ZIEL DER ÜBUNG:
Beantworten Sie mithilfe des Textes über Breivik die folgenden Fragen:
1. In welchem Jahr ist die im norwegischen Fernsehen gezeigte Satiresendung angesiedelt?
2. Wie viele Menschen hat Breivik laut dem Text umgebracht?
3. Wen hat Breivik verklagt?

VORLIEGENDER TEXT:
/---
Von Silke Bigalke, Stockholm

Im norwegischen Fernsehen lief am letzten Prozesstag eine Satiresendung: Anders Behring Breivik als pensionierter Terrorist im Jahr 2056. Er war durch die Zeit gereist, hinter ihm schwebte der DeLorean aus "Zurück in die Zukunft". Breivik wollte sein früheres Ich im Jahr 2011 von den Anschlägen abhalten: "Tu es nicht, im Gefängnis ist der Kaffee kalt!"

Mit Humor lässt es sich vielleicht am besten ertragen, wenn der Massenmörder über kalten Kaffee, das Fernsehprogramm und Plastikbesteck jammert. Wenn einer, der 77 Menschen umgebracht hat, von Folter spricht, weil ihm das Essen nicht schmeckt. Im Fernsehen kann man Witze darüber reißen. Der norwegische Staat, den Breivik verklagt hat, muss eine andere Antwort finden.
\---
ANGEZEIGTE EINTRÄGE:
/---
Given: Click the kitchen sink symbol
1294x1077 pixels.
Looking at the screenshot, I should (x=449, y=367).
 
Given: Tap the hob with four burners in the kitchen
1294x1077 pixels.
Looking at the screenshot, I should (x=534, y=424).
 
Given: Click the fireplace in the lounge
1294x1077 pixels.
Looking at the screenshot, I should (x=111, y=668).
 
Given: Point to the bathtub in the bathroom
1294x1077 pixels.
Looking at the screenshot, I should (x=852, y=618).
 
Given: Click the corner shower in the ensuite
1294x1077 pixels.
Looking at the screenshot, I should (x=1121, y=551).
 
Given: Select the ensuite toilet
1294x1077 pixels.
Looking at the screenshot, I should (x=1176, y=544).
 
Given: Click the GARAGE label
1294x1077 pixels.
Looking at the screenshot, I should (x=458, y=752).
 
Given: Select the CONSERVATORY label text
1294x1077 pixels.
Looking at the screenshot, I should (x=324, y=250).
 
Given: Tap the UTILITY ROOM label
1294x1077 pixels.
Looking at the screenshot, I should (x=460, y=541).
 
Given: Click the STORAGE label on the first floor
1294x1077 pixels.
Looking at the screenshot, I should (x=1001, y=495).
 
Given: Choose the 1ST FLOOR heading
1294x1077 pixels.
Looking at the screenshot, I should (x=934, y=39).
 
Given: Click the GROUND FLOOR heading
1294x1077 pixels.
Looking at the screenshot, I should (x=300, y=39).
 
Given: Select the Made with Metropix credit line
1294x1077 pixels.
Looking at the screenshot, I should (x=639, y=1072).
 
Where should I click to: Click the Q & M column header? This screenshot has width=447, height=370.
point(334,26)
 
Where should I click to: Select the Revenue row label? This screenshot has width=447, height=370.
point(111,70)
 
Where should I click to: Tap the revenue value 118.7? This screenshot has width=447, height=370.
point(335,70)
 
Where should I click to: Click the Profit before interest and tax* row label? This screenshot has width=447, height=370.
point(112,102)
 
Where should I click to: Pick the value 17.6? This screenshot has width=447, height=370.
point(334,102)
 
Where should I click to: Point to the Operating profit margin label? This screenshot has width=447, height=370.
\---
VOLLSTÄNDIGE ANTWORT:
1. Im Jahr 2056.
2. 77 Menschen.
3. Den norwegischen Staat.